Saya tersenyum dan memutuskan untuk ke sana. Saya pun mengahak dia ikut serta. Di bawah rumoh Aceh, suasana jauh lebih hidup. Arsitektur Rumoh Aceh yang menjadi atap tempat ini menghadirkan nuansa yang akrab, santai, dan hangat. Meja-meja kayu dipenuhi cangkir kopi hitam dan sanger panas.
Tak jauh dari rektor
Di tengah kerumunan, Rektor UIN Ar-Raniry, Prof. Dr. Mujiburrahman, MA, tampak duduk santai, mengenakan batik abu-abu. Ia menyapa setiap orang dengan hangat, tanpa pembatas formal.
“Saya kira, kita sudah bisa memulai acaranya. Ini bincang-bincang santai saja, tidak terlalu formil” katanya ketika membuka diskusi ringan di bawah tiang-tiang kayu Rumoh Aceh itu. “Universitas kita besar karena kebersamaan, dan hari ini saya ingin berbagi cerita bersama rekan-rekan media.”
Awak media
Saya duduk tak jauh dengan rektor, cukup dekat untuk menyimak tapi tak ingin mengganggu alur acara yang mengalir dengan sendirinya. Di sela percakapan, pelayan hilir mudik membawa teh tarik dan kopi robusta khas Solong. Tak ada jeda dalam diskusi, tapi tak juga terasa tegang. Bahkan ketika kritik dilemparkan, suasana tetap hangat. Mungkin karena semua merasa didengar.
Sekitar pukul 11,30 WIB perlahan suasana jumpa media berakhir.

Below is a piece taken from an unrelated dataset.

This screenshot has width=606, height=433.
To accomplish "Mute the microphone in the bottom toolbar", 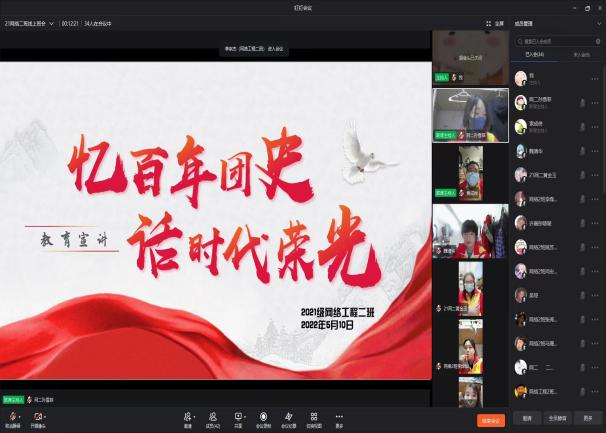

Beberapa dosen pamit, rekan-rekan yang lain juga, dan meja-meja mulai kosong. Saya sempat menyapa seorang rekan dosen yang ikut diskusi. Bicaranya tentang tema perdamaian Aceh. Perdamaian yang akan masuk ke usia dua dekade atau 20 tahun.
Bersama Candra Rahmat
Sebelum pergi, saya sempat menyalami Rektor. Setelah itu, langsung berangkat pulang. Sebelum bergerak jauh, seorang panggilan masuk. Kali ini dari @candra8692
seorang steemian produktif yang menjadi idola di Steem Atlas. Namanya selalu berada di papan atas The Atlas Challenge.
Dia mengajak saya untuk bertatap muka. Berbagai informasi dan berbagi pengalaman menulis di Steem Atlas. Kami bertemu di Budi Kopi, Batoh. Hai itu saya berada didua warung, dua percakapan berbeda. Dan saya menyadari, kadang, peristiwa besar tak selalu lahir dari aula megah, tapi dari meja kayu sederhana dan secangkir kopi hangat.
Suasana Budi Kopi
Setelah Zuhur, kami berpisah dan kembali ke aktifitas masing-masing. Terima kasih sudah membaca postingan saya.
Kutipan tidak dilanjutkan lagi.